In parallel, major emerging markets bondholders, including Neuberger on behalf of its clients, are advancing disaster‑linked payment pause clauses – allowing countries to defer interest for up to a year after shocks – natural disasters, pandemics, conflicts –, with added creditor protections and transparency, building on Caribbean precedents like Grenada’s hurricane‑triggered clause in 2024.

Together, these initiatives point to a pragmatic COP30 agenda: engineer bankable, resilient capital flows at scale while safeguarding sovereign stability in a world of rising climate and macro shocks.

Expect clearer pathways to mobilise private capital through blended finance and de‑risking tools, robust project pipelines, and transparent measurement of how revised NDCs translate into investable outcomes.

Striking an AI balance

COP30 will put the nexus of AI and climate squarely on the agenda: expect calls for faster permitting of clean capacity near data hubs, coordinated transmission buildout, and credible standards for ‘green compute’ – renewable matching, 24/7 carbon‑free energy and marginal emissions accounting.

AI is also emerging as a core adaptation tool – powering early‑warning systems, wildfire detection, flood mapping, and crop forecasting – linking directly to the Global Goal on Adaptation through measurable, locally deployed indicators. Rising AI‑driven load has the potential to bring in private capital to clean power and grids via hyper-scaler power purchase agreements, capacity payments, and blended‑finance structures for transmission, with investors watching how NDCs and COP outcomes convert into bankable pipelines.

Yet the scale challenge is real: data centres already use an estimated 1 – 2% of global electricity, and that could grow by roughly 165% by 2030 from 2023, with inference deployments likely sustaining elevated demand even as training becomes more efficient. In US hotspots, household bills have surged, and the largest data centre under construction is slated to consume power comparable to over two million homes – amid 50+ additional US projects in the pipeline, new firm, low‑carbon generation will be indispensable.

Given strong support from the US administration, next-generation nuclear – including small modular reactors – is emerging as a credible, around-the-clock, zero‑carbon power source to meet AI and data centres’ surging, high‑availability electricity demand while enhancing grid reliability and decarbonisation.

The policy test for COP30 is whether governments can align digital expansion with climate integrity, balancing affordability, reliability, and decarbonisation, while channelling AI’s capabilities toward resilience.

Concrete moves to align AI’s surging power demand with climate goals alongside commitments to deploy AI for adaptation – early warning, risk mapping – with strong governance and transparency.

The ‘implementation COP’

As COP30 gets underway, questions are mounting about whether the COP process is still effective in driving meaningful global climate action.

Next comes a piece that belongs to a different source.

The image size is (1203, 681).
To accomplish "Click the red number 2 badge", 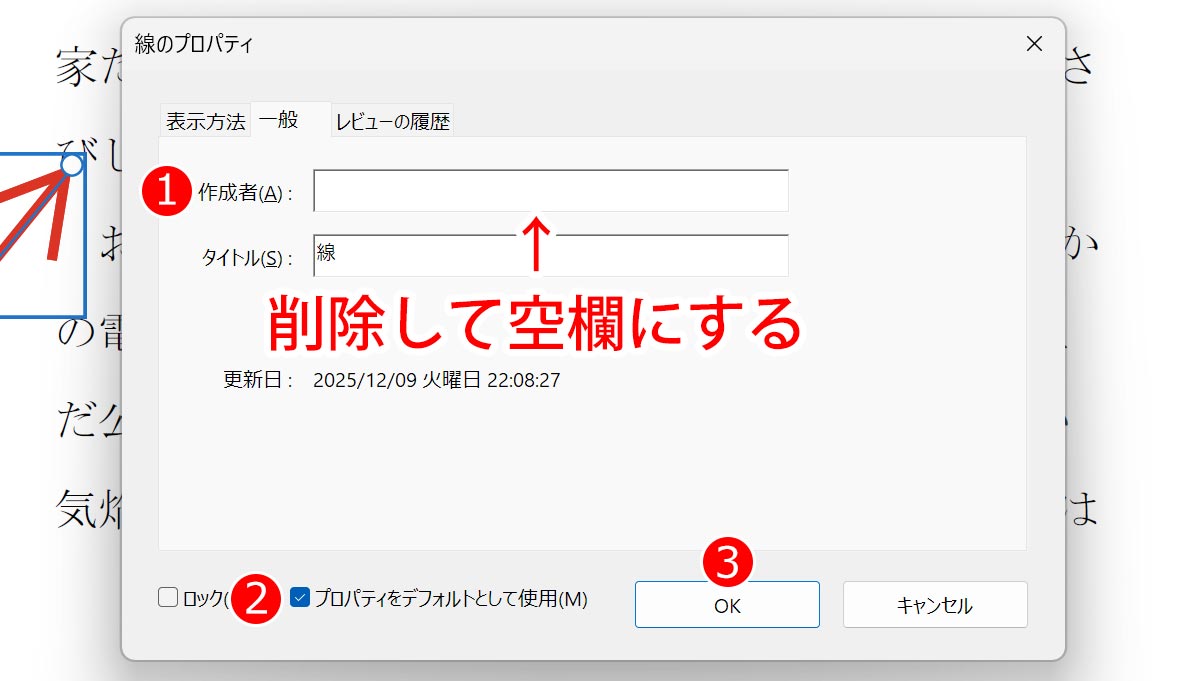I will pos(256,599).
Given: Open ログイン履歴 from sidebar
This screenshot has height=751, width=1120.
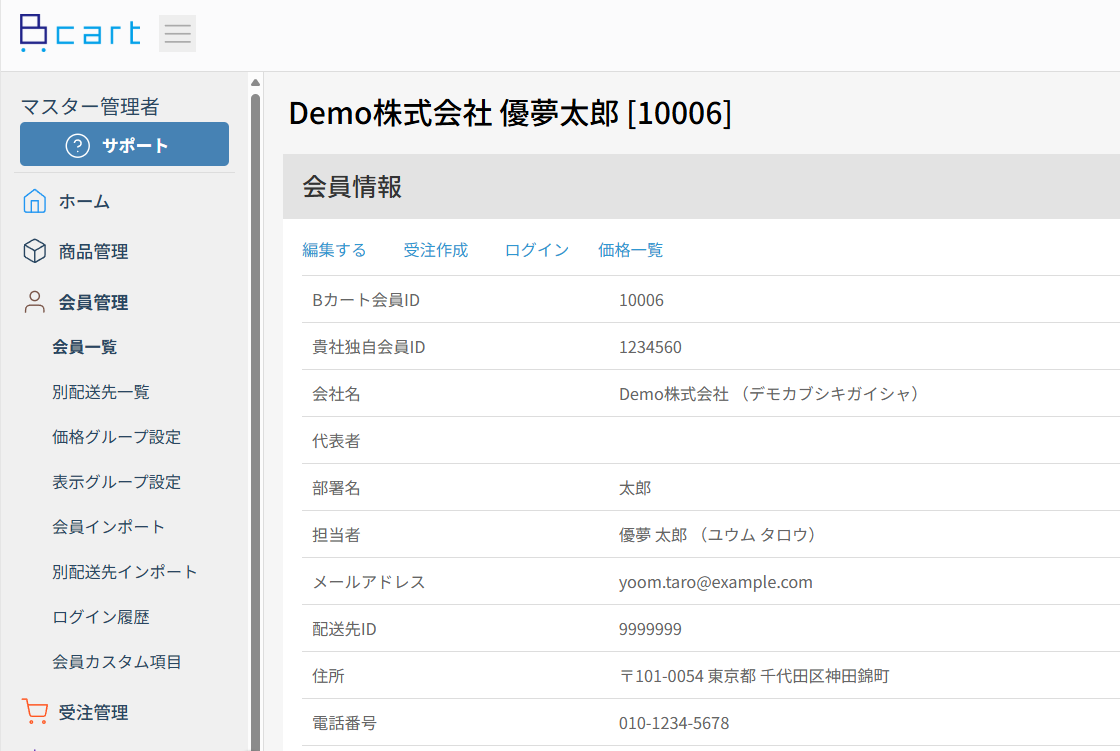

There is even a broader argument, put forward by prominent figures such as Bill Gates, that while climate change is serious, the bigger immediate priorities for low- and middle-income countries are disease, agricultural productivity, and economic development. He urges shifting focus to economic development that strengthens adaptation and resilience and backing emissions reductions alongside adaptation solutions that directly improve lives.

Such arguments are expected to gain traction amid a drive to achieve real outcomes.

Indeed, despite years of negotiations, the persistent gap between climate goals and actual commitments reflects a disconnect between summit declarations and real-world progress. Shifting political dynamics – such as major emitters withdrawing from agreements or resisting accountability – further complicate efforts to build coordinated momentum.

While COP30’s emphasis on ‘implementation over ambition’ signals a shift toward delivery, it also underscores the deeper challenge: can international climate diplomacy evolves quickly enough to meet the urgency of the climate crisis?